Implementing Shading Models in GLSL

Gouraud shading interpolates vertex colors across the surface of a polygon. Illumination is computed at the vertices, and the resulting colors are linearly interpolated across fragments..

This approach is computationally efficient, but the approximation is evident in scenes with coarse tessellation. I see some lighting discontinuities, and highlights can appear muted or misplaced. Nonetheless, Gouraud shading remains a historically important model and is impressive in how much visual coherence can be achieved with minimal per-fragment computation.

Texture mapping associates surface coordinates with image data. The checkerboard texture is a canonical test case because it emphasizes both the correctness of UV parameterization and the interpolation across curved surfaces.

Here, the shader samples from a procedurally defined checkerboard pattern mapped to a sphere. The result illustrates how texture coordinates, once bound to geometry, allow arbitrary visual detail to be introduced without increasing geometric complexity.

Now we combine both interpolated shading with a texture map. In this implementation, per-fragment illumination is computed and then modulated by a texture. The texture provides high-frequency detail, while the shading model provides low-frequency lighting variation.

This dual contribution mirrors how real-world surfaces behave: the underlying material (texture) interacts with global lighting conditions (shading). Implementing this model deepened my appreciation for how compositional shading techniques allow relatively simple algorithms to achieve rich results.

Normal mapping is a powerful technique for adding apparent geometric complexity without modifying the mesh itself. Instead of relying solely on interpolated surface normals, the shader samples a normal vector from a texture (a normal map) and uses it in the lighting calculation.

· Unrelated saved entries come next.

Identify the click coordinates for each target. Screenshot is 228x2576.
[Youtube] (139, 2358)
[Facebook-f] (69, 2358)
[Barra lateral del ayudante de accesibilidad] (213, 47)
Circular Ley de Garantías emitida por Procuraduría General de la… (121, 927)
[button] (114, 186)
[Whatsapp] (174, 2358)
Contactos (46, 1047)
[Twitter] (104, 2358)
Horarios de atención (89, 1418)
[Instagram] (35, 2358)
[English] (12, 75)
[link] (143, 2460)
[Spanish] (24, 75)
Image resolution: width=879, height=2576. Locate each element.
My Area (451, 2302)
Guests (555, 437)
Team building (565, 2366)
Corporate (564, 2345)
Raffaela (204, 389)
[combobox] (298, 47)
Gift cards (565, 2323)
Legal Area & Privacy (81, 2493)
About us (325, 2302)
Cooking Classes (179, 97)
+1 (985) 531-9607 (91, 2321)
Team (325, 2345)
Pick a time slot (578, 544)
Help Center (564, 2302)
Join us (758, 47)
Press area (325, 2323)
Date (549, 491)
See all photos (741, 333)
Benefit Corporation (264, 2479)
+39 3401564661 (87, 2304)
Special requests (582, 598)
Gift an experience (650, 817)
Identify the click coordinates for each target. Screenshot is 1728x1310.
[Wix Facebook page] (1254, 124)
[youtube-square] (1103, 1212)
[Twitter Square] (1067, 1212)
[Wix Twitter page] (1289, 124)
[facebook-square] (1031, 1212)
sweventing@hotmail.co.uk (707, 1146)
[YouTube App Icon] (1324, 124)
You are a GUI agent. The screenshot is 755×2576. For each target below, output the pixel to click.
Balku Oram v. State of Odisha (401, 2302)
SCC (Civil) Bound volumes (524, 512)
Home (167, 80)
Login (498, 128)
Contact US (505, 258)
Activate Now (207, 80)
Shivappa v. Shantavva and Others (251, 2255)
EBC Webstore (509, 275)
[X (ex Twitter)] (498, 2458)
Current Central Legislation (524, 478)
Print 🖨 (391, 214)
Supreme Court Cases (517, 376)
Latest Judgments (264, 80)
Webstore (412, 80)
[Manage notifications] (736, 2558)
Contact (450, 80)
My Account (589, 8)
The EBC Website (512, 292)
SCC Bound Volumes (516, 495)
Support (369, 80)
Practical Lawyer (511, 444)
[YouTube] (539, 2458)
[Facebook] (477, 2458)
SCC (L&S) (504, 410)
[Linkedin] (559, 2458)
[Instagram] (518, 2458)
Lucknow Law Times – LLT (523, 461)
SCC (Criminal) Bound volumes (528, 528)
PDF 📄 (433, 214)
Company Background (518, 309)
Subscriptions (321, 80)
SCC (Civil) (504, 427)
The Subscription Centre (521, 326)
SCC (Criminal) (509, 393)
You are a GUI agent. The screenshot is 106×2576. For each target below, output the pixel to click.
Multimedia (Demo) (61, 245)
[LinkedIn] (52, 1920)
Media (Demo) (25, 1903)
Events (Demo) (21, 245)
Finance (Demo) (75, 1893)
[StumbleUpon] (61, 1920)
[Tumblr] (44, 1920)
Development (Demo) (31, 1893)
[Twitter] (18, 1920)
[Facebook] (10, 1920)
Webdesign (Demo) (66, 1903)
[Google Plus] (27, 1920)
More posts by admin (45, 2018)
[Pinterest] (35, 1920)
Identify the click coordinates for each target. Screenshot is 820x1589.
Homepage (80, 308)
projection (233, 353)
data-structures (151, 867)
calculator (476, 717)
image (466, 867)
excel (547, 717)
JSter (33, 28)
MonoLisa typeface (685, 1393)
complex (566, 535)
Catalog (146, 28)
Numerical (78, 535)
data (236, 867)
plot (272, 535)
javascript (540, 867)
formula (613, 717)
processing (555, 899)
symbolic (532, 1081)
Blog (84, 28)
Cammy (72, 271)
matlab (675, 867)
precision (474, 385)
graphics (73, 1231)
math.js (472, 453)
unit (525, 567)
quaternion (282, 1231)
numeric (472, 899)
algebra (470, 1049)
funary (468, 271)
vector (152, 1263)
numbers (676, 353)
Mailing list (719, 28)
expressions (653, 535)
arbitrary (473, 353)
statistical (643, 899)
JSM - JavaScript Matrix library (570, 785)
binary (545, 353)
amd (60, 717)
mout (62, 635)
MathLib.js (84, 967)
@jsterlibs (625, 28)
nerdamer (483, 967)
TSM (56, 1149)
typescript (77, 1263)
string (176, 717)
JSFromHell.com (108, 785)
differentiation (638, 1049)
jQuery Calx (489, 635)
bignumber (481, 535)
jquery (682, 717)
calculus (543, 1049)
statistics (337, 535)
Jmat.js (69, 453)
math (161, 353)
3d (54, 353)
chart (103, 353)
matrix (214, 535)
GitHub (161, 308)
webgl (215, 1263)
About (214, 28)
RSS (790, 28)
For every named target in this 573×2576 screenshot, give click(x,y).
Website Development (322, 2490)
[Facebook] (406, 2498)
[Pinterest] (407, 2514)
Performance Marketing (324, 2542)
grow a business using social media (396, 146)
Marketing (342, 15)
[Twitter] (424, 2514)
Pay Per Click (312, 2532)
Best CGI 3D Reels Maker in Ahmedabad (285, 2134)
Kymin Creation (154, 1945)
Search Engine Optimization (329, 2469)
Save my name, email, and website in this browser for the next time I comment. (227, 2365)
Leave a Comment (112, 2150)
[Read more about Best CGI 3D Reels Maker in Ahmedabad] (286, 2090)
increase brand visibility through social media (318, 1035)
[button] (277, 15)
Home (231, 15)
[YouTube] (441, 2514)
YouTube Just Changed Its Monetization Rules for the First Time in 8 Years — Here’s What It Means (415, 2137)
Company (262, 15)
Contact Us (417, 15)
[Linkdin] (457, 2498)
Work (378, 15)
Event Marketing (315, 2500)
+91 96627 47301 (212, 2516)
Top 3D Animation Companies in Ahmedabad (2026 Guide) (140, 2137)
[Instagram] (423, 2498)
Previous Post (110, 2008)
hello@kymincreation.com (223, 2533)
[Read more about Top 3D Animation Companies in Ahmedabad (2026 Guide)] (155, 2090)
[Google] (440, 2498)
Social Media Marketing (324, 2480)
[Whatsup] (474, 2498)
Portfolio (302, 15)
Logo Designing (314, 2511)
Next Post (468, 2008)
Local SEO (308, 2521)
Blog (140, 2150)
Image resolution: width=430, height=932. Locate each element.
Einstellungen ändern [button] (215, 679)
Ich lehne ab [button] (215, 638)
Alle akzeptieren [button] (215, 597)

This one was particularly interesting. A flat plane or cube face can appear to have detailed bumps, grooves, or surface irregularities, and this can be achieved at negligible geometric cost. This study brings light to the importance of tangent space, normal map encoding, and consistent coordinate transforms. Errors in these calculations produce immediately visible artifacts.

Toon shading (or cel shading) departs from physical realism in favor of stylization. Instead of computing continuous variations in shading, the illumination is quantized into discrete bands. Edges may be emphasized through outline detection or color thresholds.

This is my favorite shader as it illustrates how aesthetic goals can diverge from physical accuracy while still relying on the same underlying data. The fragment shader becomes a site of artistic control: the same inputs that produce photorealism under one algorithm can produce stylized, illustrative results under another.

It's interesting to see how both physically inspired models (e.g., normal mapping) and stylized models (e.g., toon shading) shows how flexible GLSL is as a medium that opens up oppurtunities to a wide range of representational goals.

This exploration provided a structured way to connect theoretical models of shading to practical implementation, reinforcing both the mathematical underpinnings of graphics and the expressive potential of shader programming. It's nice to understand the historical context of modern graphics, which have evolved into highly impressive techniques today.